Not trying to ring the alarm, but it is something I am watching closely: Stephen Curry’s shot.
He’s shooting 31.5 percent from the field, 22.2 percent from 3-point range. But the bigger sign to me is that Curry is missing in practice, too.
No one seems to be worried about it, as Curry is known to be a shooter. Nelson said he has no concerns at all.
NELLIE: “Hey, he’s a rookie. He’s got a lot to learn. Guys are different, they’re more athletic. He’ll figure it out.”
But Curry seems to be getting frustrated with his stroke’s inconsistency.
The Warriors are not above drafting shooters who struggle with shooting (Mike Dunleavy, Marco Belinelli). And Curry’s entire game is centered on his ability to shoot. It sets up his drive. It draws defenders, which opens up passing lanes. It helps his defense, as it makes his man work harder on defense (few things are more depressing on the court than playing good, hard defense and the guy still makes the shot).

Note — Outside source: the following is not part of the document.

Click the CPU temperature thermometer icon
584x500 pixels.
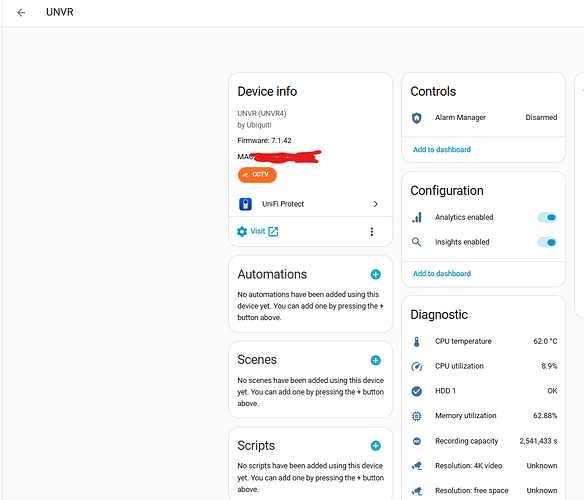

Curry is no doubt still adjusting. The 3-pointer is farther than in college, the defenders close out faster, it’s harder to get open looks, etc. But you can tell he thinks he should be knocking down shots by now, as he is reacting noticeably when he misses.
He’s doing OK on the shots on the move. His runner is going down, for sure. But Curry is not sticking the open looks with the consistency you would expect. As rare as they are, he needs to. (That was Belinelli’s undoing. He could nail a fall-away 25-footer with a hand in his face with ease. Give him a wide-open 3 from the corner and it was the furthest thing from guaranteed.)

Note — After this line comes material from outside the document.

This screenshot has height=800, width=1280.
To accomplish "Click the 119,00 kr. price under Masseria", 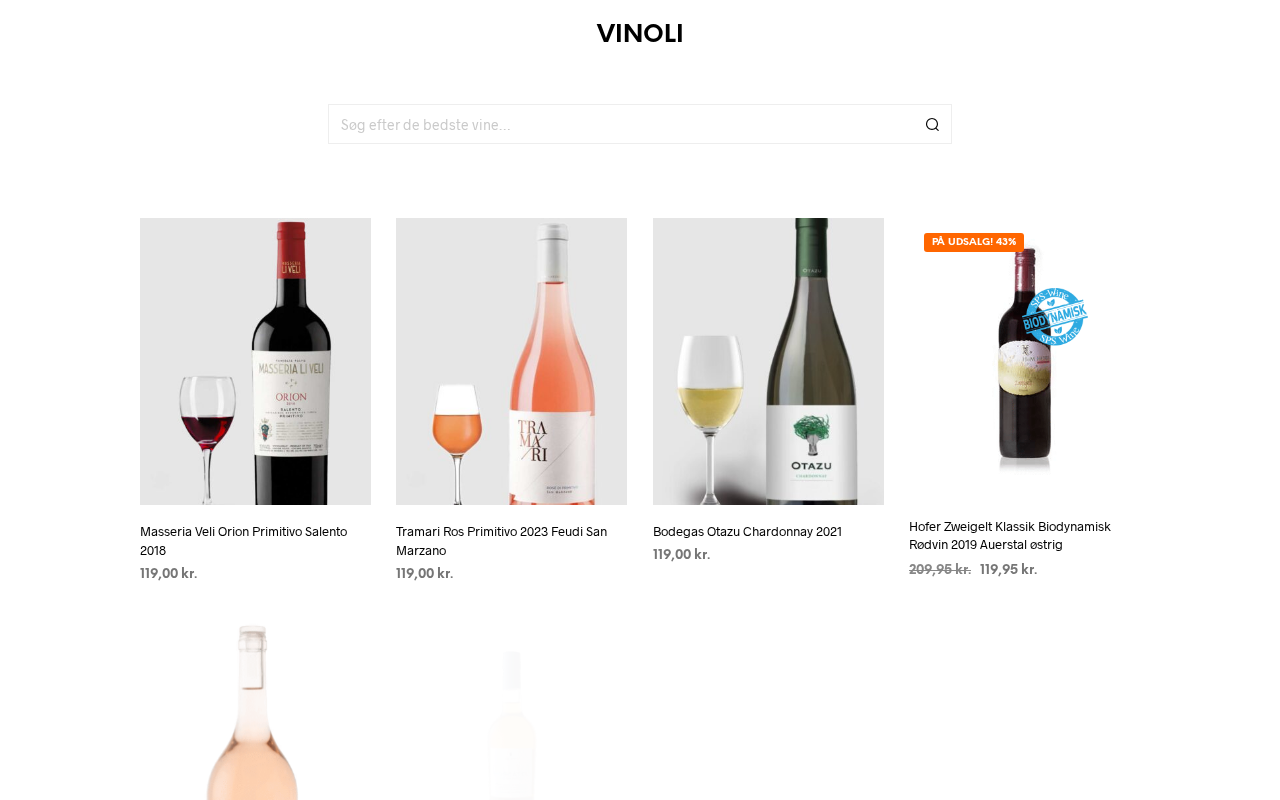I will click(169, 574).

Standing next to Morrow makes the best shooters look inconsistent, so it is unfair to expect Curry to be as lights out. But all these comparison’s to Steve Nash left me thinking he was money from the perimeter. Sometimes, it certainly looks that way. But there are lots of times where it doesn’t.
If Curry is a streaky, volume shooter at the pro-level, that wouldn’t be the best thing. Nash kills defenses because if you leave him open, he’s going to make it. And you have to account for that. If Curry’s shot can’t be relied on, teams are going to figure that out and that will hamper his ability to get to the basket. Because he’s not strong enough (like a Baron or Chauncey) or fast enough (like a Tony Parker or Monta Ellis) to get to the basket while teams are gearing up for him to penetrate. Curry needs his shot to open up his drive. Without it, he’s much easier to corral.
So his shooting struggles, to me, are worthy watching.
C.J. Watson and Anthony Morrow played one-on-one after practice. I will say, it is amazing how foot work on defense goes overlooked in the NBA. I remember the drills and teaching from high school about how your stance is supposed to be – legs wide, sit low, feet active, paying attention to angles, eyes on the ball and man, etc.
Watching those two play one-on-one, I saw little evidence of any of the basic defensive principles I remember learning. Athleticism covers up fundamentals only so much.
Jackson did not talk to the media today. Not because he wasn’t willing. I was interviewing Biedrins when Jackson came off the court. Nobody stopped him. He got an unofficial day off from the media.
The Warriors owe us.
Acie Law is the smallest point-forward in the history of basketball. Though he’s 6-3, 202 pounds, Nellie has Law playing SF. Why?
There is no minutes for him at point guard. He plays solid, physical defense.
LAW: “I look at it as an opportunity to get a chance to play. I think the biggest thing is he thinks I can defend bigger guards. We have some small guards on our team. I’m a little bigger than them. He feels comfortable playing me on bigger guys.”
It started in Anaheim. Ellis sprained his ankle early, leaving Curry as the main point guard. Nellie wound up putting Law in next to Curry, and Law matched up with Kobe.
He did as well as you could expect. He was physical and able to hold his ground with Kobe, and wasn’t afraid to give a hard foul.
Since then, Nellie has had Law guard Jackson in practice, getting Law ready for minutes at SF.
LAW: “It’s a challenge. I look forward to that. Jack is one of top players in the league. It’s fun. It’s bettering my game. I’m trying to make him better, being hard, fouling him, making it tough for him. It’s a lot of fun.”
The Warriors have Jackson and Maggette and Azubuike at SF, so I don’t know why Nellie would want Law there.
Maybe he’s preparing for Jackson to be gone, or in case Maggette gets injured. Still, Morrow seems more suitable, though he may not be as good a defender as Law. Or, maybe, Nellie just wants to go with three small guards: Ellis, Curry and Law.
Either way, not sure it’s good news for C.J. Watson. I think is spot is still secure as the third PG, but not as secure.